Among the records below, find the line that has "The height and width of the screenshot is (488, 1568)."; from there, give the lines again exactly, and stop after the line that has "Task: Click Legg i handlekurven button".

• DATA TO PROCESS:
____________

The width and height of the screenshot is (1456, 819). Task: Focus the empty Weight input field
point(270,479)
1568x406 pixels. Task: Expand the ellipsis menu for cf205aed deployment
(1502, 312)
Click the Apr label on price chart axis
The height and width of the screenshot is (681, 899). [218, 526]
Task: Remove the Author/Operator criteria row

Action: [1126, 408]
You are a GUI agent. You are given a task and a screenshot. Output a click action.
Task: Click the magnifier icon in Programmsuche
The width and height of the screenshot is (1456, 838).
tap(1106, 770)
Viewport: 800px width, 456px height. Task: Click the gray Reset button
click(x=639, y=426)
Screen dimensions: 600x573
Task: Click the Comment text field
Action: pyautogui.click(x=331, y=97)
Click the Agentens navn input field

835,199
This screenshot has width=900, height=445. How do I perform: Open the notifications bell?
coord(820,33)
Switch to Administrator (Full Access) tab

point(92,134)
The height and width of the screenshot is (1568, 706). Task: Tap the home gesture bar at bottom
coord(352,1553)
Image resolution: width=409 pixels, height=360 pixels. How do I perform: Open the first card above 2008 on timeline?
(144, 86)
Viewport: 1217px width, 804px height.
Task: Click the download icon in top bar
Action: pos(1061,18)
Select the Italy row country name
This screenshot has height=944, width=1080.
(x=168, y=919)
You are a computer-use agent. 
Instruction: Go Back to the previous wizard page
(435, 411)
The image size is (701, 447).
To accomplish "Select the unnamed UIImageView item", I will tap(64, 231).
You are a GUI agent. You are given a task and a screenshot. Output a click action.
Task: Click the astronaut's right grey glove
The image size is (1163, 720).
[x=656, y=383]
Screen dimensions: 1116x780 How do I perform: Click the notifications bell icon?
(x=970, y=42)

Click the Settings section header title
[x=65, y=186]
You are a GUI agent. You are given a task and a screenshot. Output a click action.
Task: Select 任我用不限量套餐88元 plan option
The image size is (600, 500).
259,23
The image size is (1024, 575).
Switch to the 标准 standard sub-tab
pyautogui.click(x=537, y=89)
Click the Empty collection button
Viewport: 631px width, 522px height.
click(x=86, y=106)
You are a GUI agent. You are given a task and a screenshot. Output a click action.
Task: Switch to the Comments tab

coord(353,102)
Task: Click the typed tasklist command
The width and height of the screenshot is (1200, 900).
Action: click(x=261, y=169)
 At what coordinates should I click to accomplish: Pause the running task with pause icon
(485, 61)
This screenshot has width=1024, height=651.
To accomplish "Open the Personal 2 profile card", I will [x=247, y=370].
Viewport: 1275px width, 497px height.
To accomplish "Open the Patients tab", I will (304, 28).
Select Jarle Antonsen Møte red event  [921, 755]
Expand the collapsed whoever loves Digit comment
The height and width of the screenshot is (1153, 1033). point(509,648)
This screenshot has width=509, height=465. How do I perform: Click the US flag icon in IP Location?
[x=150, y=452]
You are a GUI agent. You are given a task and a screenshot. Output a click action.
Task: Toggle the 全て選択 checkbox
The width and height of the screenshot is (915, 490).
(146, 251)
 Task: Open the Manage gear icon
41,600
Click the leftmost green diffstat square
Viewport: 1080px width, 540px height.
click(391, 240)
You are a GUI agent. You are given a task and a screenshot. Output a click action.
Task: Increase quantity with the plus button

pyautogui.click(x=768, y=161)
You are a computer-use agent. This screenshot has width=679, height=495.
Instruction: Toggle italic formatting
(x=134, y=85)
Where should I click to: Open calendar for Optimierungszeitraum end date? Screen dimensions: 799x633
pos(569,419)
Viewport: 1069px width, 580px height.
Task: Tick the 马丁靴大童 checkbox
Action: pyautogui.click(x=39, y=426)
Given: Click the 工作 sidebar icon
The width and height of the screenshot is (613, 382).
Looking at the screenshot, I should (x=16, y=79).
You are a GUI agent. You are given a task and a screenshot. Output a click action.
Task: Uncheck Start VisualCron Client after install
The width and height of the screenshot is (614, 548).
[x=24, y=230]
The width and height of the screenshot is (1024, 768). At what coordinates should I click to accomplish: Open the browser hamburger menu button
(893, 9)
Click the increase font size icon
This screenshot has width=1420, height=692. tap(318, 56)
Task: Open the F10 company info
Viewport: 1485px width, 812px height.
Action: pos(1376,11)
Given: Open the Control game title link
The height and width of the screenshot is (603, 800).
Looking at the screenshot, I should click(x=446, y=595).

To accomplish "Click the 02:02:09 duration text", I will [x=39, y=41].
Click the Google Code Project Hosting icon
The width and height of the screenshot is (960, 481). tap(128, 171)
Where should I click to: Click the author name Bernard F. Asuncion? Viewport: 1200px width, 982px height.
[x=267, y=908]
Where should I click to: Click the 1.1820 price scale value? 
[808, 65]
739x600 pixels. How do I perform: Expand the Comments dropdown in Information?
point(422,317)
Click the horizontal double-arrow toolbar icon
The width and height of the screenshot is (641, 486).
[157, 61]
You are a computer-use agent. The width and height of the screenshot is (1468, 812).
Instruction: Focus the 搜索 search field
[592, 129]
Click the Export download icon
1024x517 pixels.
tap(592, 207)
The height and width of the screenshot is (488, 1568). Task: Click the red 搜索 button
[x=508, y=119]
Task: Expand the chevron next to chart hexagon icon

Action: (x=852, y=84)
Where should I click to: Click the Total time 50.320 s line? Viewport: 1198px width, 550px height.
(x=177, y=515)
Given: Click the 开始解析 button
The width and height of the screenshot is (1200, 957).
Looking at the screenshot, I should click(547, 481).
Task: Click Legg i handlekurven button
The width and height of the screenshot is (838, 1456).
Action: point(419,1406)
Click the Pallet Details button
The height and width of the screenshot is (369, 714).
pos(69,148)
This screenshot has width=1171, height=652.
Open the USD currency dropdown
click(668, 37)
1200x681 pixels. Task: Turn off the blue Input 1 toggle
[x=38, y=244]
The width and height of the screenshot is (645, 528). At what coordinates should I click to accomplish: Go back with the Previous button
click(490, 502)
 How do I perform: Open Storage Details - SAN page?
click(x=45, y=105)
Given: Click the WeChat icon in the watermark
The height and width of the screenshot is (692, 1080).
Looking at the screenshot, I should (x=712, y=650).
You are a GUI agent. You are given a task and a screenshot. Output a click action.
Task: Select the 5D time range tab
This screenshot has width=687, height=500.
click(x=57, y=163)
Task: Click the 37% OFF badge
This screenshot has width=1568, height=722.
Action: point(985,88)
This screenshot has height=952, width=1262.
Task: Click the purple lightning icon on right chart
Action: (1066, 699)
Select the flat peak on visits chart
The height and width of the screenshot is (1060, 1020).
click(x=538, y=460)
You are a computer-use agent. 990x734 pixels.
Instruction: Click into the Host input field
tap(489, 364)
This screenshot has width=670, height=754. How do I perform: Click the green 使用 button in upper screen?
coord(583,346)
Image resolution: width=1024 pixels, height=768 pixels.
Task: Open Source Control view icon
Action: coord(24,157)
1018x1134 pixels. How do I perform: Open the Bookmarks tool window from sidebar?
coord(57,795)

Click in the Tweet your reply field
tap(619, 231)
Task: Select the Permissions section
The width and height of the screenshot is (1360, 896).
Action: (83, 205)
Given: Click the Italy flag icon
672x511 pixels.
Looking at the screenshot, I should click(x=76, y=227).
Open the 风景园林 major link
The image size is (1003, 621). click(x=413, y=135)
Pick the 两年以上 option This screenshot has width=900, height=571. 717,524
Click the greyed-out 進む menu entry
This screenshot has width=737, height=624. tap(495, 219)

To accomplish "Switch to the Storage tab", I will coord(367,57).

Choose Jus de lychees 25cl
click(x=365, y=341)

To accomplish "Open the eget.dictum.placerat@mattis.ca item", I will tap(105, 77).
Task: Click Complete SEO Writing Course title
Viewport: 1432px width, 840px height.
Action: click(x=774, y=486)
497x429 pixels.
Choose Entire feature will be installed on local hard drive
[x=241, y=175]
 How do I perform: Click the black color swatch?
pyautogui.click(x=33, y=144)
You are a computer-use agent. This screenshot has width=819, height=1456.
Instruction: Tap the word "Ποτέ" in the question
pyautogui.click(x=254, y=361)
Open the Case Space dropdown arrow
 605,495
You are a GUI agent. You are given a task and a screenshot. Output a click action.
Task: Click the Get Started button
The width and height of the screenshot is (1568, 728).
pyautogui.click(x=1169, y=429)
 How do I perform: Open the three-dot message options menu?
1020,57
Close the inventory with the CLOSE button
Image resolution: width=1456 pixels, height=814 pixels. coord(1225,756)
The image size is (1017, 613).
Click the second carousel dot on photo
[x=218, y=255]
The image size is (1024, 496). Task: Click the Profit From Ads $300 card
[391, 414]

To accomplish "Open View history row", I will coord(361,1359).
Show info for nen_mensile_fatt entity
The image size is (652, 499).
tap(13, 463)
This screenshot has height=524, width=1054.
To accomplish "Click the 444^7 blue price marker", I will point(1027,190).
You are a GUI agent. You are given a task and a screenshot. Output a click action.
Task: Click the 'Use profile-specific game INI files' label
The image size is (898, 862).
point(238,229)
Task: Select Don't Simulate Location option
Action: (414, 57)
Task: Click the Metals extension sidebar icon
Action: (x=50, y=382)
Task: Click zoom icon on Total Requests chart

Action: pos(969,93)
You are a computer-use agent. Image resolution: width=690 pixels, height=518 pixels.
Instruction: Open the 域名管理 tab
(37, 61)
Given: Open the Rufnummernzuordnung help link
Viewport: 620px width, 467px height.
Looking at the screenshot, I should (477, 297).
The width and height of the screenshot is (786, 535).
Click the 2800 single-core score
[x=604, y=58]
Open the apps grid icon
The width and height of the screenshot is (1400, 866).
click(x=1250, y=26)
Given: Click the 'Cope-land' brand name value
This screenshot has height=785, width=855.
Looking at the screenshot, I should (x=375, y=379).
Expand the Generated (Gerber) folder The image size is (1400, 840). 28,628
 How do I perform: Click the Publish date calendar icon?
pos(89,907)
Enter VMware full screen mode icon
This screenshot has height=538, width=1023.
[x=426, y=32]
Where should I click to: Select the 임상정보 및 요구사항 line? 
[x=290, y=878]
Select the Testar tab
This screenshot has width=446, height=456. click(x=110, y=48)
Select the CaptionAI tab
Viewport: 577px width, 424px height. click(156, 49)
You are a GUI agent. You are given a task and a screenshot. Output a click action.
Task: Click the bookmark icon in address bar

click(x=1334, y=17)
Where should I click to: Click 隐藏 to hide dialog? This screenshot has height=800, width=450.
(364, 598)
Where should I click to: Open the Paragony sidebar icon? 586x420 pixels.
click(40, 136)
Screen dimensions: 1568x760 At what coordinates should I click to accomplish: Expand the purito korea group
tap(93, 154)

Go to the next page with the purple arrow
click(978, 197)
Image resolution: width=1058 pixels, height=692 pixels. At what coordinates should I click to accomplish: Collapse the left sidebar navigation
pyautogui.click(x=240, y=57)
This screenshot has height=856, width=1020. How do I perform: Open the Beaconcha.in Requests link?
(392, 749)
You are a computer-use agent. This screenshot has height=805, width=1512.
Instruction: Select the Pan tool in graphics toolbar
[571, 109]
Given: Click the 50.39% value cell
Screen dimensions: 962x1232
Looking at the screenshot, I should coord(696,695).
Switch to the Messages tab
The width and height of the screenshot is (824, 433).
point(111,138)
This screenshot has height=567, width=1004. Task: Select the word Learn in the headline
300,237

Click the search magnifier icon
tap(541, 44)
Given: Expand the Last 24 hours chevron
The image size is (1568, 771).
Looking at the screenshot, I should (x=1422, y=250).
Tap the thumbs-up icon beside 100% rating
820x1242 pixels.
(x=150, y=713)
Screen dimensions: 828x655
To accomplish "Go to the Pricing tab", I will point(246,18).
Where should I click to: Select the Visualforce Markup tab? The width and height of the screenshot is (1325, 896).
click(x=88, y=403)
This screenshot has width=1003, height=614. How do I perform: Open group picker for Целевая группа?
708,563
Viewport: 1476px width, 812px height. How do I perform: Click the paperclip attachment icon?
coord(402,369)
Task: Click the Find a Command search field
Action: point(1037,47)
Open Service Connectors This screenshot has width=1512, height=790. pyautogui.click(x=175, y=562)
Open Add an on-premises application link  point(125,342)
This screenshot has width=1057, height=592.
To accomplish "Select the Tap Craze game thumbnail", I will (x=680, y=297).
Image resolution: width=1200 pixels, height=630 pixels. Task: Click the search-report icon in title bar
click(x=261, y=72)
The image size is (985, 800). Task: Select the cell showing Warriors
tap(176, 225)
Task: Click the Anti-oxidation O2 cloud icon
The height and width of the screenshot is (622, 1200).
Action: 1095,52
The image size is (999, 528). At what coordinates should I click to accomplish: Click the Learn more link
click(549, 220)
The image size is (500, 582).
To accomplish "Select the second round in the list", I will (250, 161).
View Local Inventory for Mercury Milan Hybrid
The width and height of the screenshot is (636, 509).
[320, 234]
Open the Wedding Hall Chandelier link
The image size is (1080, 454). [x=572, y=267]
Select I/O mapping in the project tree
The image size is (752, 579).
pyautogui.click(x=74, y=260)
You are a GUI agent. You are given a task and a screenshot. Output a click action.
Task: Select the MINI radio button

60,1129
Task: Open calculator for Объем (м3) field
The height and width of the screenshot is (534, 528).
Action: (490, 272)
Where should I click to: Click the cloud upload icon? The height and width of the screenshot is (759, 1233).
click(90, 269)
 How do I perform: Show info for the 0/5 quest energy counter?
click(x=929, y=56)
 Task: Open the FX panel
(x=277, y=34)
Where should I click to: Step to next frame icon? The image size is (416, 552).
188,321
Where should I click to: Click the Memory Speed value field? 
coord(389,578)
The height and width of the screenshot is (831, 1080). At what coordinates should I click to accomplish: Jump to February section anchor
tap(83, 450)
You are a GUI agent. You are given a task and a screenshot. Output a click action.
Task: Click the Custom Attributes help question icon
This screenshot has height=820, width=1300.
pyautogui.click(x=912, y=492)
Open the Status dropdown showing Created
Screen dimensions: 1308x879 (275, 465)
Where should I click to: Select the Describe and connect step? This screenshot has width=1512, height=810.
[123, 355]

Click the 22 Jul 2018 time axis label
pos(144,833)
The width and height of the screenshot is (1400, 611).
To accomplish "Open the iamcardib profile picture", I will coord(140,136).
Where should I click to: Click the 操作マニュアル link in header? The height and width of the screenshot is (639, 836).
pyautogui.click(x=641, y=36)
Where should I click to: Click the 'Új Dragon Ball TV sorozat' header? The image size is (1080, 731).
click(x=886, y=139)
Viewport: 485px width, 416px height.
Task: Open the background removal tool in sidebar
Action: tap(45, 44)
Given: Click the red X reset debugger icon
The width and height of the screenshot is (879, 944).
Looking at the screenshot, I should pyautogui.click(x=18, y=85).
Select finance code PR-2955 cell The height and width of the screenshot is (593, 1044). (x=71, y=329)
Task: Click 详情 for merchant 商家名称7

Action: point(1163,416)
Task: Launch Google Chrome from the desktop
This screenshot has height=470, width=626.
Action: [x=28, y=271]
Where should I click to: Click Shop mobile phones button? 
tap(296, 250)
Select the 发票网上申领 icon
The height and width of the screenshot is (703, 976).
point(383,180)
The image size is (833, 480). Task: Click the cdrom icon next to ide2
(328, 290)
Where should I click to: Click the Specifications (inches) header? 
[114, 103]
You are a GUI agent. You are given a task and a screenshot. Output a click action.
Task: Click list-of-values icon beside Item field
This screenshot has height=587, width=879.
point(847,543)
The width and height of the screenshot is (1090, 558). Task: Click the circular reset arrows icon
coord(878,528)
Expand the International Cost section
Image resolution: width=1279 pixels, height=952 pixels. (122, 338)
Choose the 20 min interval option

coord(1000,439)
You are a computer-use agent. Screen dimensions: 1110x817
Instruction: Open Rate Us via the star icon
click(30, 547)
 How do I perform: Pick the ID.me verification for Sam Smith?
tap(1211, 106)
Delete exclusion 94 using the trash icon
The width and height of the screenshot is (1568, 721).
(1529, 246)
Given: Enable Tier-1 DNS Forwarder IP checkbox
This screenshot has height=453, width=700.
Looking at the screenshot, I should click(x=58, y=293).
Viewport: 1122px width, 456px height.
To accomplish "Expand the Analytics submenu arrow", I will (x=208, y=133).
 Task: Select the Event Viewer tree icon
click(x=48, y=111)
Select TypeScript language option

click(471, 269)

____________

• TASK OUTPUT:
The height and width of the screenshot is (488, 1568). Task: Click the red 搜索 button
[x=508, y=119]
Task: Expand the chevron next to chart hexagon icon

Action: (x=852, y=84)
Where should I click to: Click the Total time 50.320 s line? Viewport: 1198px width, 550px height.
(x=177, y=515)
Given: Click the 开始解析 button
The width and height of the screenshot is (1200, 957).
Looking at the screenshot, I should click(547, 481).
Task: Click Legg i handlekurven button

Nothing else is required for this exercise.